-------- Data for processing

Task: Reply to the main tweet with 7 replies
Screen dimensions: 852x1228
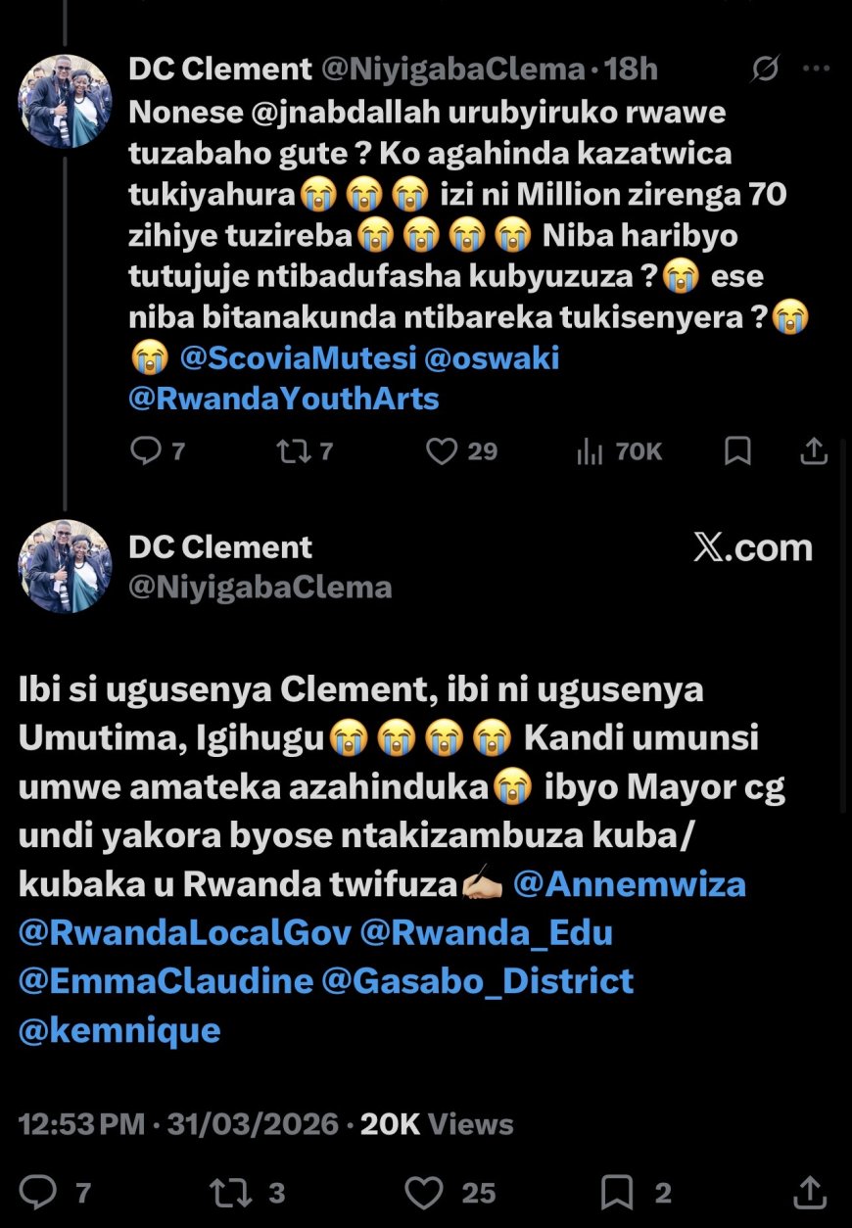Action: pyautogui.click(x=39, y=1192)
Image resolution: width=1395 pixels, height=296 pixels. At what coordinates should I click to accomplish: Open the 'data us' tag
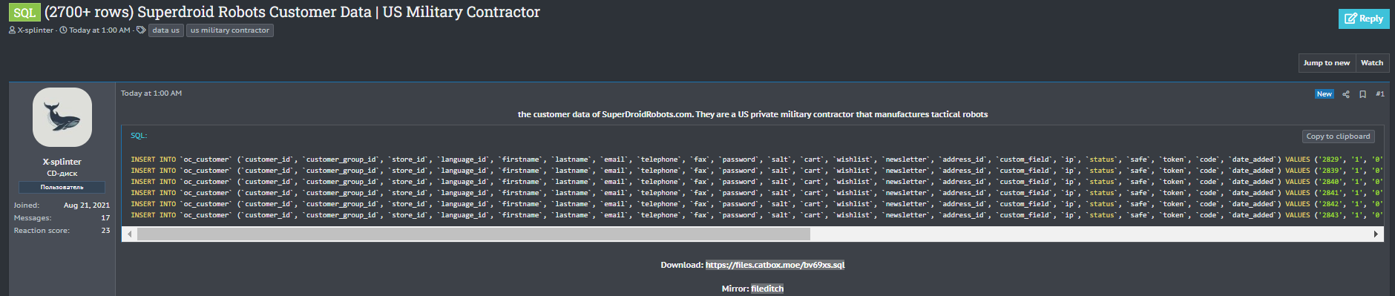coord(165,30)
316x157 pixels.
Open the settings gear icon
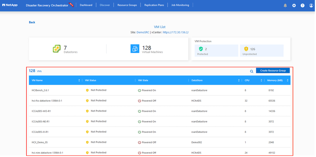coord(294,5)
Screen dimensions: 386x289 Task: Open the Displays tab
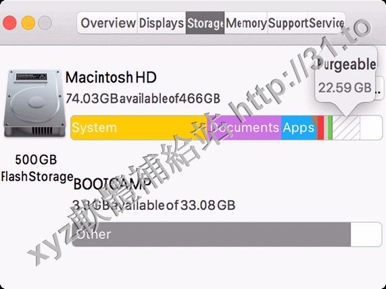pos(162,23)
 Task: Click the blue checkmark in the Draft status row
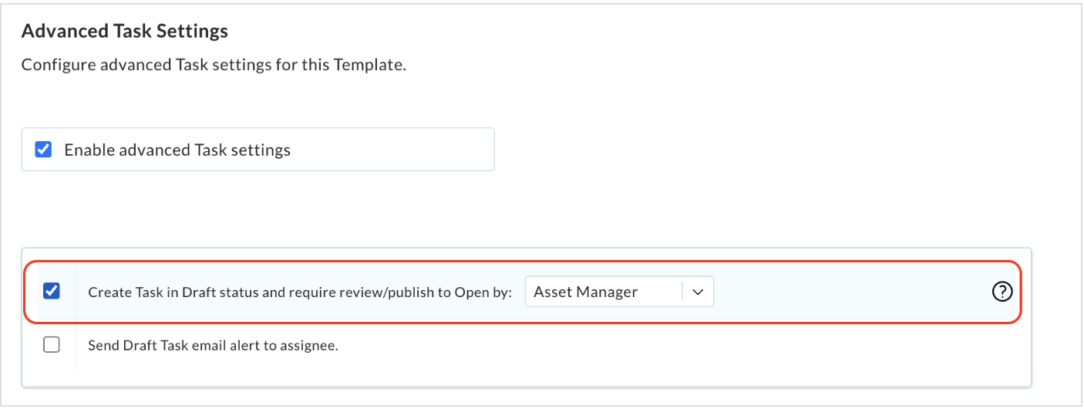pos(52,291)
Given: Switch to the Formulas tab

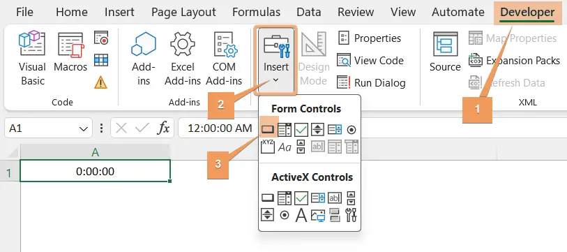Looking at the screenshot, I should pos(256,12).
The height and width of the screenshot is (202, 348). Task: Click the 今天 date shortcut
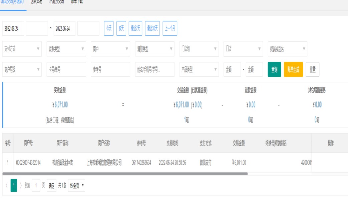[109, 29]
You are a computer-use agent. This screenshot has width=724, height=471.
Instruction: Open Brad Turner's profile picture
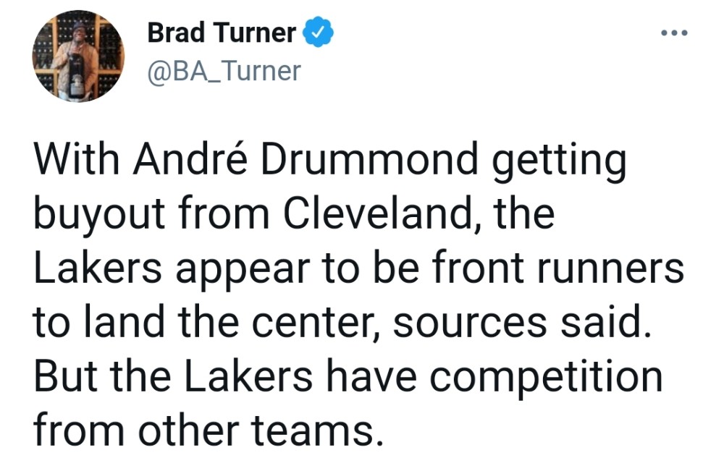(x=78, y=56)
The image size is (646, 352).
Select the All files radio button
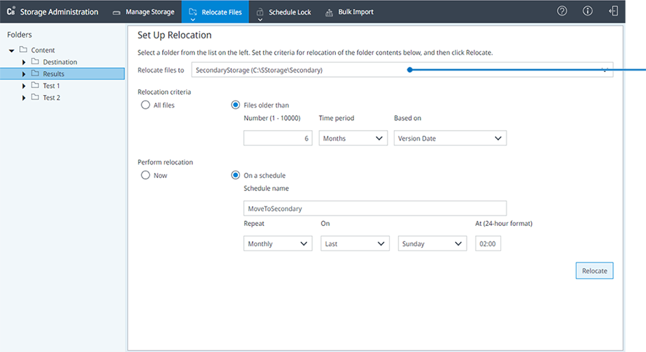(x=145, y=105)
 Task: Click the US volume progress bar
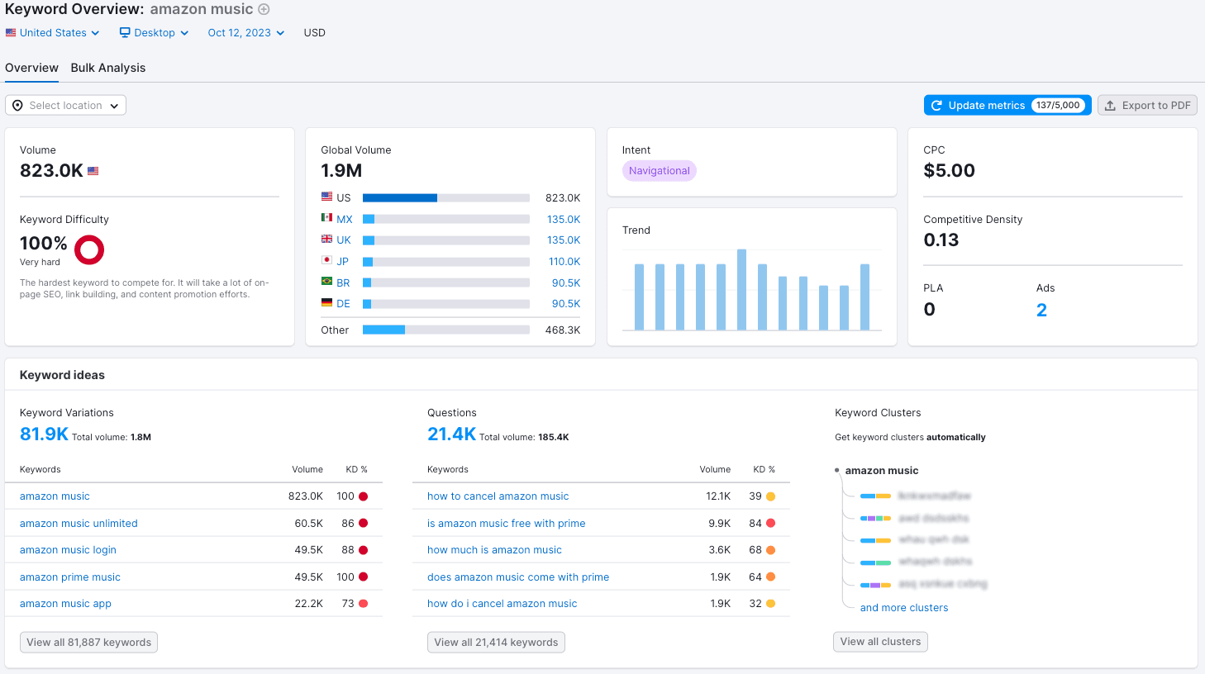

----------------

#### Task
Please write out exactly the lines starting at the one that contains "Image resolution: width=1395" and ending with the final line of the entries, both ends included. Do not write out any pictures.

#### Answer space
Image resolution: width=1395 pixels, height=296 pixels. At what coordinates should I click to accomplish: Open the 'data us' tag
coord(165,30)
316x157 pixels.
Open the settings gear icon
coord(294,5)
Screen dimensions: 386x289 Task: Open the Displays tab
pos(162,23)
 Task: Click the blue checkmark in the Draft status row
pos(52,291)
Given: Switch to the Formulas tab

Looking at the screenshot, I should pos(256,12).
The height and width of the screenshot is (202, 348). Task: Click the 今天 date shortcut
[109, 29]
You are a computer-use agent. This screenshot has width=724, height=471.
Instruction: Open Brad Turner's profile picture
(x=78, y=56)
The image size is (646, 352).
Select the All files radio button
(x=145, y=105)
 Task: Click the US volume progress bar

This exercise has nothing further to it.